Browse the full smart home devices section when you are ready to add the next layer. Everything there is organized by category so you can see what fits what you already have.
The One Thing That Actually Matters: Your WiFi
I want to say this clearly because nobody talks about it enough.
Your smart home is only as reliable as your WiFi.
If your router is in one corner of your home and you have dead spots in other rooms, your smart devices in those spots will disconnect randomly and feel broken. That is not a device problem. That is a network problem.
The fix is either moving your router to a more central location or adding a mesh WiFi system. Brands like Eero, TP-Link Deco, and Google Nest WiFi all make mesh systems that create a strong signal throughout your whole home. A basic two-pack eero system starts around $99 and solves most coverage problems in apartments and mid-size homes.
If your devices are connecting and disconnecting randomly, check your WiFi coverage before blaming the product.
Also one more thing. Most budget smart home devices only work on 2.4GHz networks. If your router runs both 2.4GHz and 5GHz on the same network name, some devices get confused and fail to connect. The fix is to split them into two separate network names in your router settings. Name one "HomeNetwork-2.4" and one "HomeNetwork-5" and connect smart devices to the 2.4GHz one. This solves setup failures that frustrate beginners more than anything else.
A Realistic Starter Budget
You do not need to spend much to make a real difference.
A smart plug 4-pack for around $30 covers four spots in your home immediately. An Echo Dot for $49.99 gives you a voice control center. A Govee LED strip kit for around $20 to $29 transforms one room visually.
That is around $100 to $110 total for a setup that actually feels smart. Three products, one ecosystem, no hub, and you can be done in an afternoon.

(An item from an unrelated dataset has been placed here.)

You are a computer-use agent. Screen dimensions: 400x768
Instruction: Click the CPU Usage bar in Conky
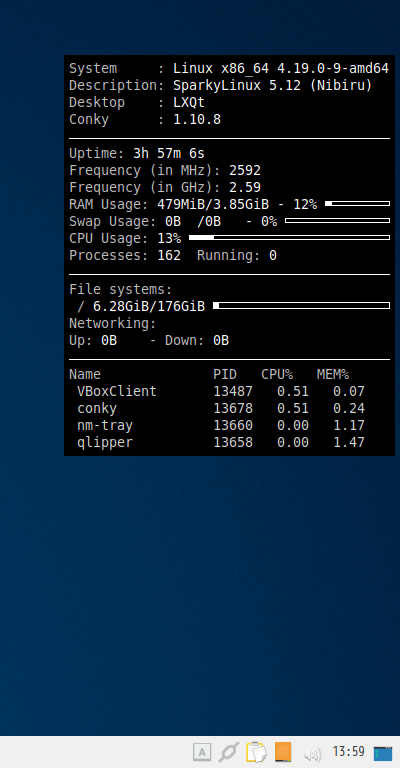289,238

After that every product you add is incremental. You are building on a working foundation instead of starting over.
Final Thoughts
Setting up a smart home without a hub is not a workaround. It is just how most people do it in 2026.
Start with WiFi devices from established brands. Pick one voice assistant and stick with it. Set up a few routines that actually match how you live. Then add more devices slowly as you figure out what you actually use.
My brother's apartment has been running for eight months now with zero hubs and zero problems. He texts me occasionally to tell me about a new routine he set up. That is the goal.
FAQs
Do I really need a hub to start a smart home in 2026?
No. Most beginner-level smart home devices connect directly to your WiFi and work through their own apps or with Alexa and Google Home.
What is the easiest first smart home device to buy?
A smart plug. It requires zero new wiring, makes any device smart, and teaches you how app-based control works before you buy anything more complicated.
Can I use Alexa and Google Home on the same network?
Technically yes but it gets confusing fast. Pick one and set up all your devices under it for the cleanest experience.
What WiFi band do smart home devices use?
Most budget smart home devices connect to 2.4GHz WiFi only. If your setup is failing, make sure you are connecting on 2.4GHz and not 5GHz.
Do smart home devices work if my internet goes out?
Most WiFi-based consumer devices stop responding to voice commands and remote app control without internet. Basic physical buttons on the device still work. Matter devices with Thread can maintain local control.